East New York Savings Bank proposed a 9.55 percent annual percentage rate through Jan. 11 on $2,500 deposits and 11.74 on $5,000 or more. It pledged to always pay one quarter percentage point more than the weekly average of money market funds that invest in U.S. government and agency securities. (This rate tends to be lower than the overall average of money market funds.)

Dime Savings Bank promises a 15 percent "bridge" repo plus a 10 percent annual yield for one year plus a cash bonus ranging from $12.50 for a $2,500 deposit to $500 for $100,000. (All rates are given in annual yields; i.e., the percent interest that would be paid if the bonus offer lasted a full 12 months. For example, a 15 percent annual rate on $2,500 for 10 days amounts to $10.40, or $6.75 more than the same balance would earn at passbook rates.)

Central Federal Savings Bank in New York upped the ante to 3 percentage points above the money market fund rate for three months, provided the account is opened by Dec. 13. For charter investors, the New York Bank for Savings proposed a repo paying 10 percent plus a 10 percent bonus on the interest paid for the next six months.

Thus far, the only institution in this region to advertise an introductory incentive is believed to be Baltimore Federal Savings and Loan. On Wednesday, it announced a bridge repo paying 12 percent on $2,500 accounts until Dec. 13. Vice President John Moran said the S&L was seeking to repeat its 1981 tactic when it attracted "substantial deposits" by offering advance repos linked to All Savers accounts.

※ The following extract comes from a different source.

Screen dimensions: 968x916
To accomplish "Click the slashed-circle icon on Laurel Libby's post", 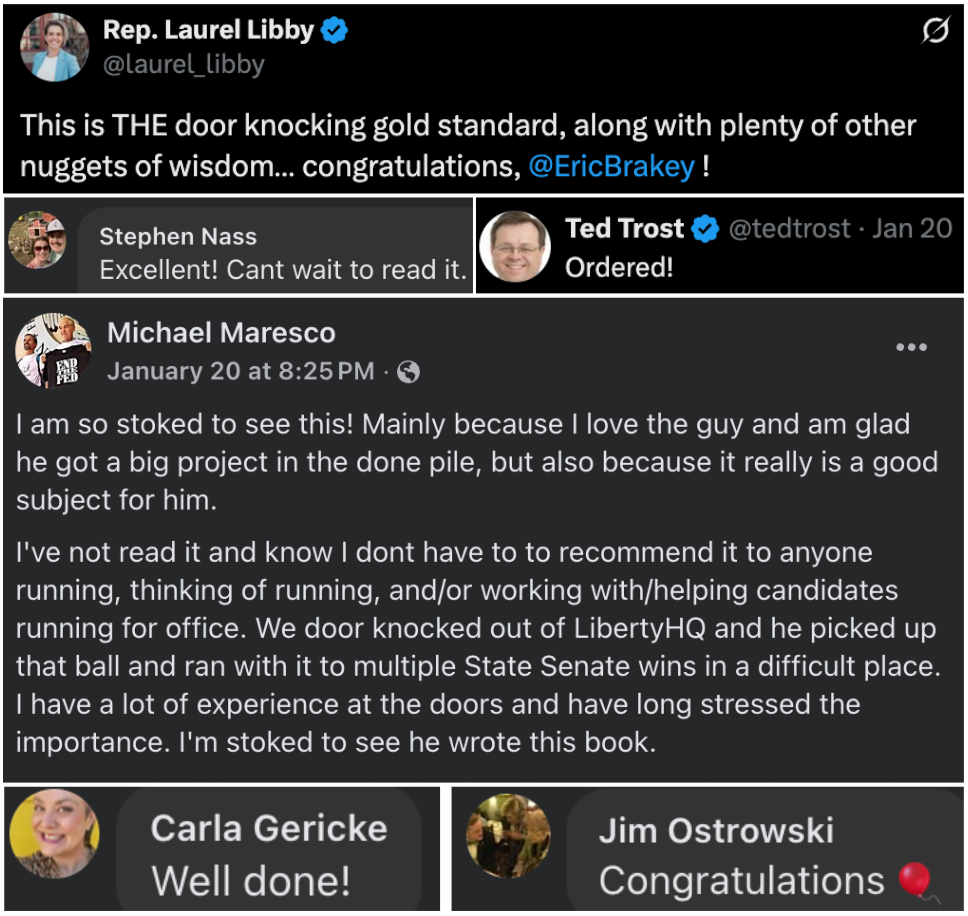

For some time a number of Maryland S&Ls, insured by the Maryland Savings Share Insurance Corp., have been advertising accounts similar to the money market deposit account and paying 10 to 11 percent.

Federally insured financial institutions in metropolitan Washington are expected to begin advertising this week. Telephone interviews with executives of a half dozen banks and savings and loans indicate that most plan to index their rates to short-term Treasury bill yields, currently about 8 1/2 percent. Another possibility is to tie the rate of the new account to Donoghue's Money Market Fund index, averaging 8.3 percent this week. Five out of six local institutions will stick with the $2,500 minimum; one plans to require a higher minimum and to include other services in a package deal.

William Sinclair, president of Perpetual American Federal Savings, expressed surprised at the "laid back" attitude of bankers here compared with their colleagues elsewhere. Some are waiting to see what their competition will invent; others are waiting for final instructions due Monday on the number of telephone transfers permitted with the new account.

Although Washington institutions do not usually go in for wild promotion schemes, Sinclair said he would not be surprised to see some here propose one-month introductory interest rates of between 16 and 18 percent.

Even though balances in the new account are insured up to $100,000 and money market funds are not, Sinclair observed that the existence of insurance would not compensate for lower rates. "We will have to do better on rates than the money market funds to win back dollars," he said.